WILLEM DAFOE, RETOUR À ROME

TOMMASO, de Abel Ferrara – 1h55

Avec Willem Dafoe, Christina Chiriac, Anna Ferrara

Sortie : mercredi 8 janvier 2020

Mon avis : 3 sur 5

Le pitch ?

Tommaso est un artiste américain vivant à Rome avec sa jeune épouse européenne Nikki et leur fille Dee Dee âgée de 3 ans. Ancien junkie, il mène désormais une vie rangée, rythmée par l’écriture de scénario, les séances de méditation, l’apprentissage de l’italien et son cours de théâtre. Mais Tommaso est rattrapé par sa jalousie maladive. À tel point que réalité et imagination viennent à se confondre.

Et alors ?

Incontestablement, on ne peut s’empêcher en découvrant ce film que Willem Dafoe incarne un double parfait de Abel Ferrara, même si le cinéaste se défend d’avoir fait œuvre autobiographique. Et ce, d’autant plus que le cinéaste a fait jouer sa femme et sa fille dans le film. Il souligne : « Tommaso, ce n’est pas moi. Peu importe l’amitié que je porte à Willem, ou le fait que nous vivons dans le même quartier. Nous partons de la vie vie telle qu’elle est, de ce qui nous est familier pour mieux nous en éloigner et ne pas avoir à tout inventer. Cet ancrage dans la réalité nous donne l’opportunité d’explorer différentes possibilités, de laisser libre cours à notre imagination.

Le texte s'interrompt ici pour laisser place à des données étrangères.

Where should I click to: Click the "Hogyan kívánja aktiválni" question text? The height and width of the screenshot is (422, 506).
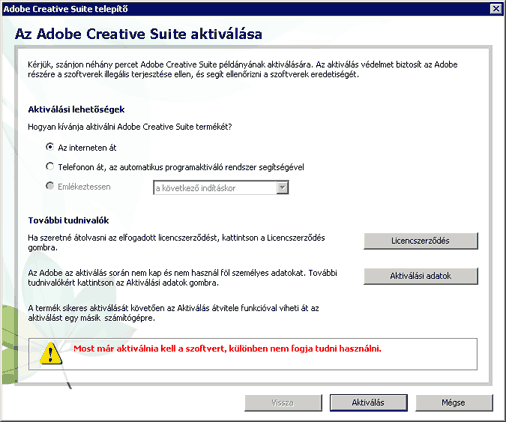coord(130,127)
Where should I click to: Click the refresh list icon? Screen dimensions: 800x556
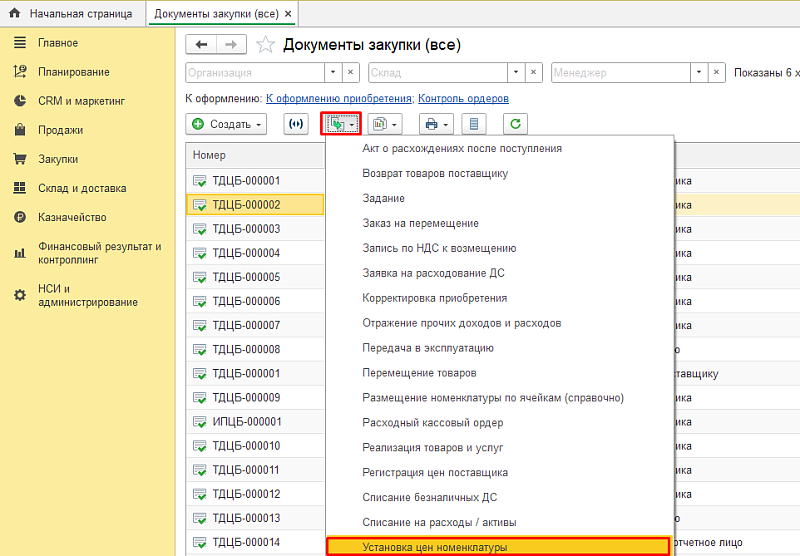pos(516,124)
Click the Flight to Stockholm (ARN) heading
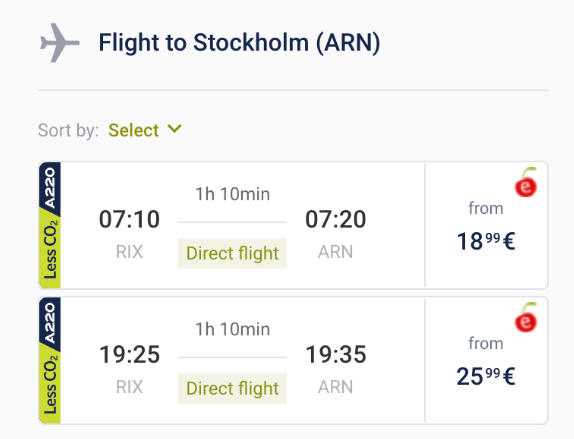The image size is (574, 439). (x=239, y=43)
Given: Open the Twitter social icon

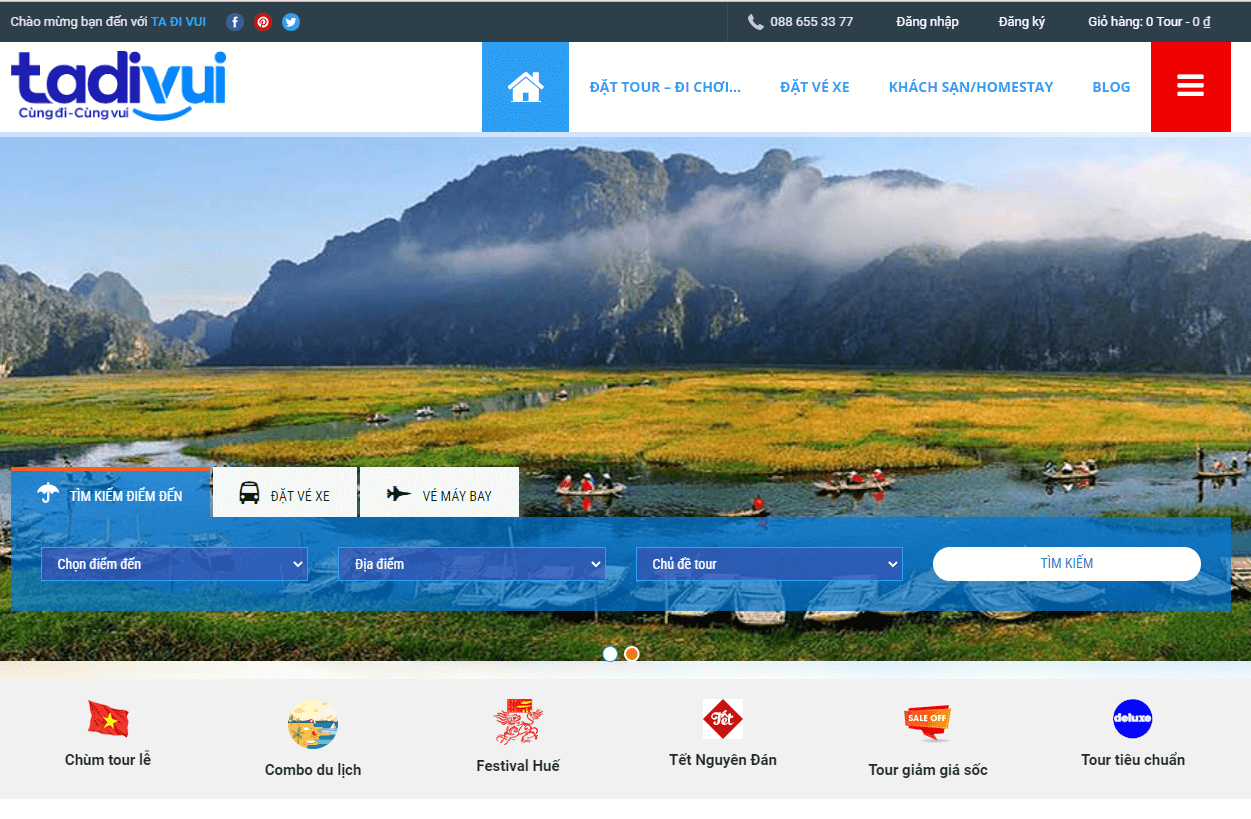Looking at the screenshot, I should pyautogui.click(x=291, y=21).
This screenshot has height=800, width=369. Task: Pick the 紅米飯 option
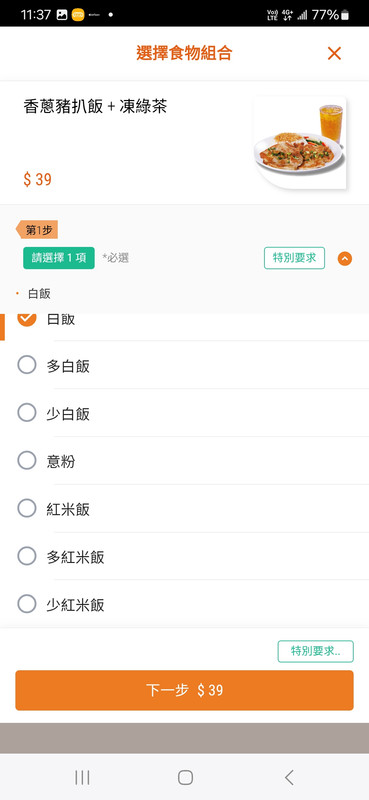pyautogui.click(x=27, y=509)

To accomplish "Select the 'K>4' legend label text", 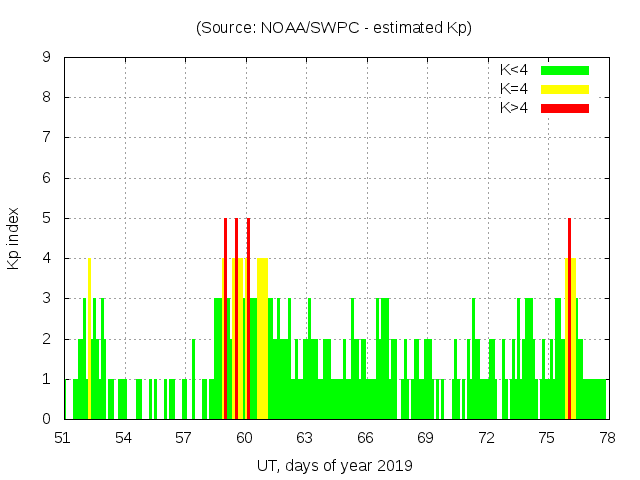I will pos(515,107).
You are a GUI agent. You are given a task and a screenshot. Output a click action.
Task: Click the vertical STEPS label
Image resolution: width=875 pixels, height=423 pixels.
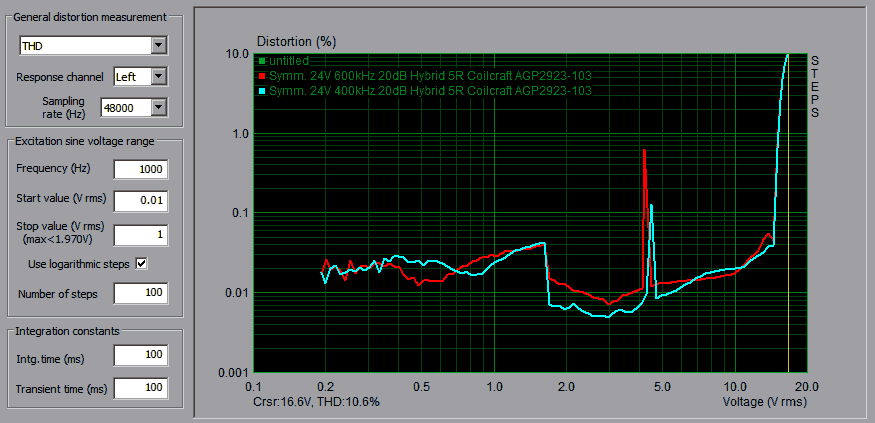click(815, 85)
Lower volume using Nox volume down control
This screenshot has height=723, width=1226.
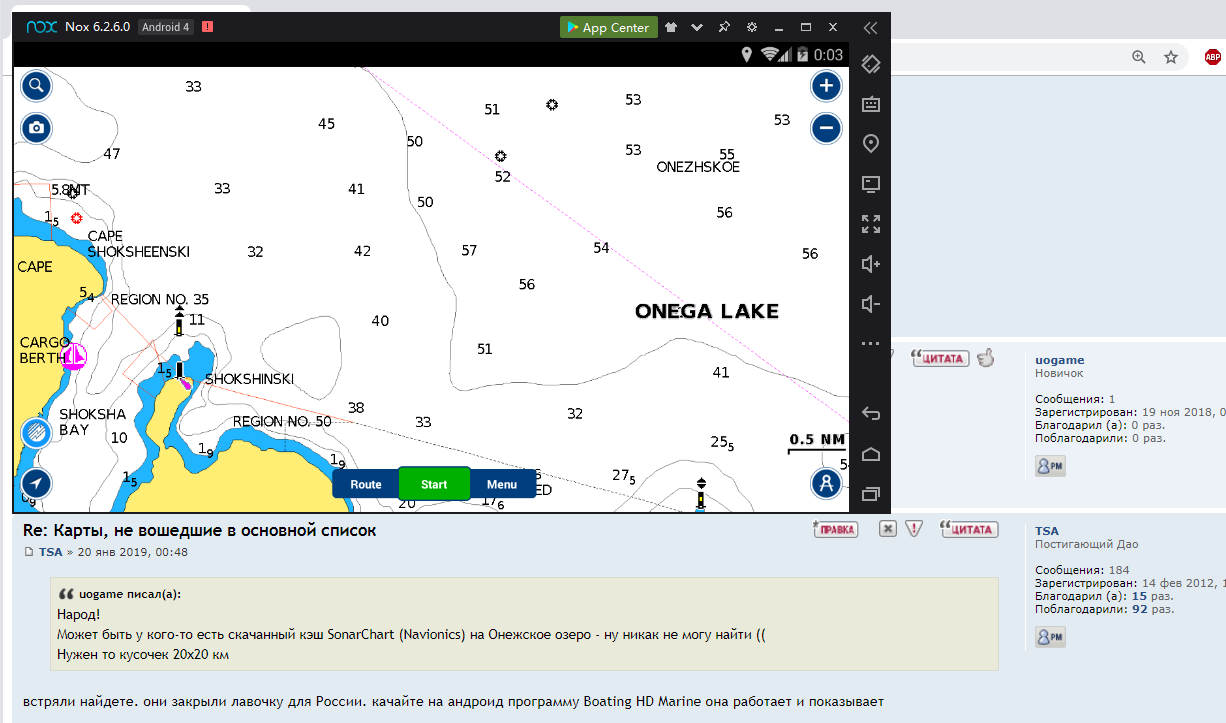point(870,304)
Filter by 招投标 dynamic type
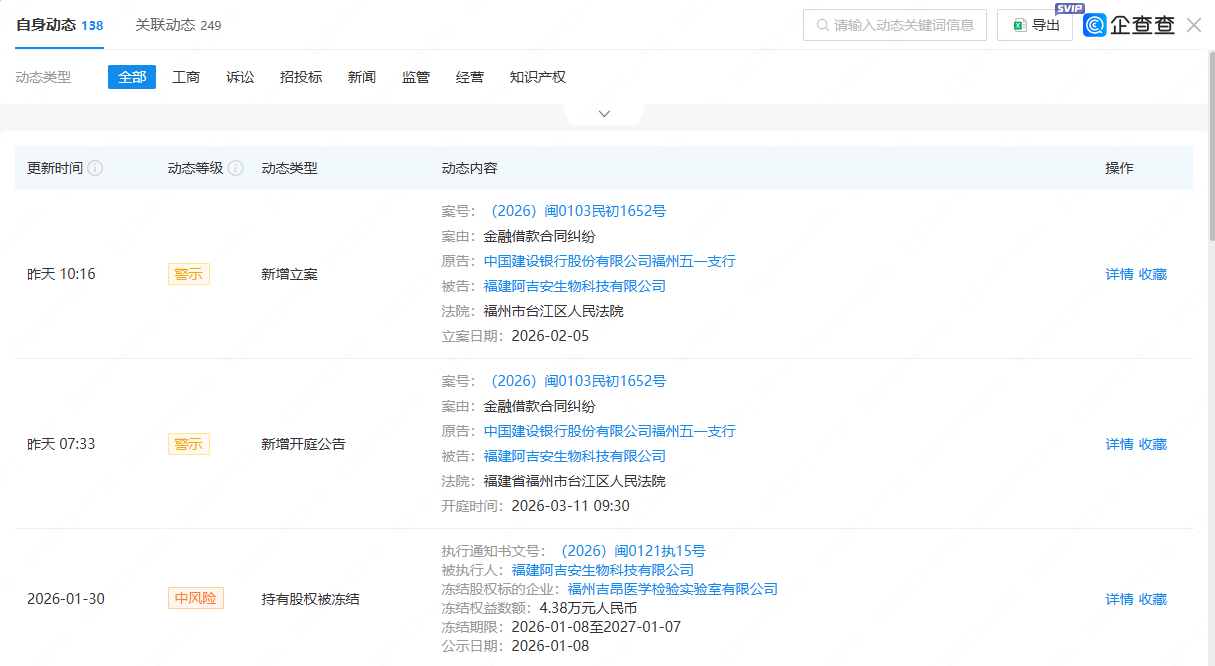This screenshot has width=1215, height=666. coord(301,77)
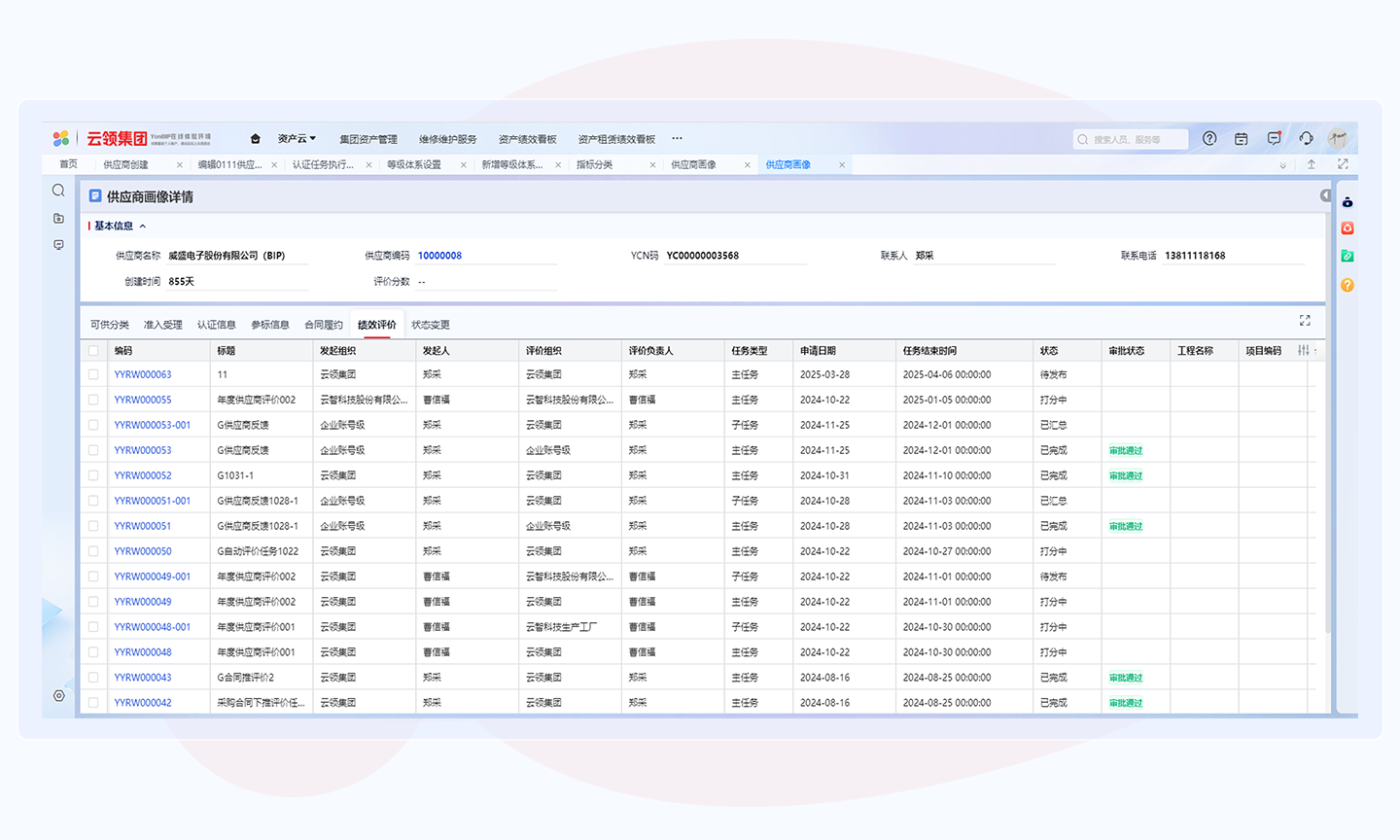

Là où j’en suis, le documentaire et la fiction se mélangent de manière indiscernable. »

Comme Dafoe et Ferrara ne sont pas à leur premier film ensemble – ils en ont fait cinq en tout- , et qu’on sent entre eux une complicité immédiate renforcée par le fait qu’ils tournent dans le quartier de Rome qui n’a rien a priori de touristique où ils habitaient durant le tournage, les résonances entre vie privée et fiction sont bien là.En prime, il s’est entouré d’une galerie de personnages – alcooliques anonymes, étudiants, serveuse – dont la plupart sont ce qu’ils sont dans la vie, tout en étant des acteurs. Ce qui donne un côté très naturaliste à l’histoire, très vraisemblable.

Le passé de junkie de Tommaso permet d’imaginer bien des séquences oniriques, surréalistes comme l’étonnante scène pasolinienne de la crucifixion, un clin d’œil revendiqué à La Dernière Tentation du Christ, de Martin Scorsese. Dans la peau de cet innocent, épris de douceur mais dont la jalousie peut le conduire à des réactions et des paroles violentes, même si lui-même ne s’interdit pas quelques incartades conjugales – elles le sont peut-être en rêve-  Willem Dafoe est tout à fait étonnant de puissance. Qu’il joue l’exubérance, ou la plongée dans la méditation intérieure, il le fait avec tout son corps. Et cette force apparaît clairement dans les séquences où il officie dans le cours de théâtre.

Malgré la puissance de sa présence, Abel Ferrara ne parvient pas pour autant à éviter quelques redites, quelques lenteurs dans cette histoire où plane l’ombre d’un Pasolini, voire d’un Fellini, notamment dans la manière de filmer le Rome du quotidien.